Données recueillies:
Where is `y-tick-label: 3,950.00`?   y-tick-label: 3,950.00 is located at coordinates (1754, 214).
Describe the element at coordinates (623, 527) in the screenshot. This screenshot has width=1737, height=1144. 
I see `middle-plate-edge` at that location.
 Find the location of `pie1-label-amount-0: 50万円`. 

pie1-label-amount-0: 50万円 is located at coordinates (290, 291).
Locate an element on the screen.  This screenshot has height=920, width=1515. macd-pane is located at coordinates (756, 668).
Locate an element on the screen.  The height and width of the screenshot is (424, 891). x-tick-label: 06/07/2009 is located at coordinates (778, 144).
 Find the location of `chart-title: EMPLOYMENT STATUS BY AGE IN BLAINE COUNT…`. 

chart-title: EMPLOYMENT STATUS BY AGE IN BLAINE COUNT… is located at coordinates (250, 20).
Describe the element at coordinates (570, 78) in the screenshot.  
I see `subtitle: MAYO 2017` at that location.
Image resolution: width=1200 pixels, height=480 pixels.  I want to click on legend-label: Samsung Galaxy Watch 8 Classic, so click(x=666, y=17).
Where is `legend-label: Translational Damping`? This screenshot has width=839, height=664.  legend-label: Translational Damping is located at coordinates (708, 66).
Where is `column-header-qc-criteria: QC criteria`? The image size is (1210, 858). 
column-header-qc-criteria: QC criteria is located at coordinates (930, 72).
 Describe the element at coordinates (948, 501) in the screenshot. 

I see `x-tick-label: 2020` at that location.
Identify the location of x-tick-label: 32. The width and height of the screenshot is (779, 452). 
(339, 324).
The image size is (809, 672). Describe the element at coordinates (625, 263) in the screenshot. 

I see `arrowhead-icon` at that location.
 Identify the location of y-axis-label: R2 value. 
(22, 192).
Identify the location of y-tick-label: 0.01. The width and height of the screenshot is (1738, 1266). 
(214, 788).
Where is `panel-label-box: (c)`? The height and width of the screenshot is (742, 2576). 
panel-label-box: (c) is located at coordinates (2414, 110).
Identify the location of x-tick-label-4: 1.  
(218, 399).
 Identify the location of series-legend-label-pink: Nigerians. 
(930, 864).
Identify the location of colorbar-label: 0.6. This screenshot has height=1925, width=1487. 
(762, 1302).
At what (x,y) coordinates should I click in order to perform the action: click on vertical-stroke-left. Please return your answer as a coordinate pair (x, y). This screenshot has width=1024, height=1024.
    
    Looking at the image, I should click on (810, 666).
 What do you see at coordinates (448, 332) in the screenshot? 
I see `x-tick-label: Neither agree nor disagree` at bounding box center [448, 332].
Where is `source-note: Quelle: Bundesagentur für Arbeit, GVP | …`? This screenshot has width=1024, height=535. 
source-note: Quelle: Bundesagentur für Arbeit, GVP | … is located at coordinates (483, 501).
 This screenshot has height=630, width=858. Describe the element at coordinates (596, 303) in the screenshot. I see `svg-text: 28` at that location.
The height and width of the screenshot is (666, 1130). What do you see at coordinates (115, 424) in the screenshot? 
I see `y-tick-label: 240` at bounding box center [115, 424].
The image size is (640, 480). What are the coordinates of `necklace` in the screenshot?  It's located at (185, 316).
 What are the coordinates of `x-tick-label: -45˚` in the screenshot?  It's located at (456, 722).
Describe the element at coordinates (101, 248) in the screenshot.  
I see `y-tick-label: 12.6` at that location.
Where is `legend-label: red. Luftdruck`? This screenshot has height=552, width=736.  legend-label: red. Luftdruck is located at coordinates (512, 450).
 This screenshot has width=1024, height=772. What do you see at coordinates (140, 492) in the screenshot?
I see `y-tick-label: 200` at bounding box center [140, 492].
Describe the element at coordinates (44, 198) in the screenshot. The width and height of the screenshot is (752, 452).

• _CONSIGNE_
Recopiez toutes les lignes ci-dessus sans rien y changer.

• _VOTRE RÉPONSE_
Where is `y-tick-label: 3,950.00`?   y-tick-label: 3,950.00 is located at coordinates (1754, 214).
Describe the element at coordinates (623, 527) in the screenshot. This screenshot has width=1737, height=1144. 
I see `middle-plate-edge` at that location.
 Find the location of `pie1-label-amount-0: 50万円`. 

pie1-label-amount-0: 50万円 is located at coordinates (290, 291).
Locate an element on the screen.  This screenshot has height=920, width=1515. macd-pane is located at coordinates (756, 668).
Locate an element on the screen.  The height and width of the screenshot is (424, 891). x-tick-label: 06/07/2009 is located at coordinates (778, 144).
 Find the location of `chart-title: EMPLOYMENT STATUS BY AGE IN BLAINE COUNT…`. 

chart-title: EMPLOYMENT STATUS BY AGE IN BLAINE COUNT… is located at coordinates (250, 20).
Describe the element at coordinates (570, 78) in the screenshot.  
I see `subtitle: MAYO 2017` at that location.
Image resolution: width=1200 pixels, height=480 pixels.  I want to click on legend-label: Samsung Galaxy Watch 8 Classic, so click(x=666, y=17).
Where is `legend-label: Translational Damping`? This screenshot has width=839, height=664.  legend-label: Translational Damping is located at coordinates (708, 66).
Where is `column-header-qc-criteria: QC criteria`? The image size is (1210, 858). 
column-header-qc-criteria: QC criteria is located at coordinates (930, 72).
 Describe the element at coordinates (948, 501) in the screenshot. 

I see `x-tick-label: 2020` at that location.
Identify the location of x-tick-label: 32. The width and height of the screenshot is (779, 452). 
(339, 324).
The image size is (809, 672). Describe the element at coordinates (625, 263) in the screenshot. 

I see `arrowhead-icon` at that location.
 Identify the location of y-axis-label: R2 value. 
(22, 192).
Identify the location of y-tick-label: 0.01. The width and height of the screenshot is (1738, 1266). 
(214, 788).
Where is `panel-label-box: (c)`? The height and width of the screenshot is (742, 2576). 
panel-label-box: (c) is located at coordinates (2414, 110).
Identify the location of x-tick-label-4: 1.  
(218, 399).
 Identify the location of series-legend-label-pink: Nigerians. 
(930, 864).
Identify the location of colorbar-label: 0.6. This screenshot has height=1925, width=1487. 
(762, 1302).
At what (x,y) coordinates should I click in order to perform the action: click on vertical-stroke-left. Please return your answer as a coordinate pair (x, y). This screenshot has width=1024, height=1024.
    
    Looking at the image, I should click on (810, 666).
 What do you see at coordinates (448, 332) in the screenshot? 
I see `x-tick-label: Neither agree nor disagree` at bounding box center [448, 332].
Where is `source-note: Quelle: Bundesagentur für Arbeit, GVP | …`? This screenshot has width=1024, height=535. 
source-note: Quelle: Bundesagentur für Arbeit, GVP | … is located at coordinates (483, 501).
 This screenshot has height=630, width=858. Describe the element at coordinates (596, 303) in the screenshot. I see `svg-text: 28` at that location.
The height and width of the screenshot is (666, 1130). What do you see at coordinates (115, 424) in the screenshot? 
I see `y-tick-label: 240` at bounding box center [115, 424].
The image size is (640, 480). What are the coordinates of `necklace` in the screenshot?  It's located at (185, 316).
 What are the coordinates of `x-tick-label: -45˚` in the screenshot?  It's located at (456, 722).
Describe the element at coordinates (101, 248) in the screenshot.  
I see `y-tick-label: 12.6` at that location.
Where is `legend-label: red. Luftdruck`? This screenshot has height=552, width=736.  legend-label: red. Luftdruck is located at coordinates (512, 450).
 This screenshot has width=1024, height=772. What do you see at coordinates (140, 492) in the screenshot?
I see `y-tick-label: 200` at bounding box center [140, 492].
Describe the element at coordinates (44, 198) in the screenshot. The width and height of the screenshot is (752, 452).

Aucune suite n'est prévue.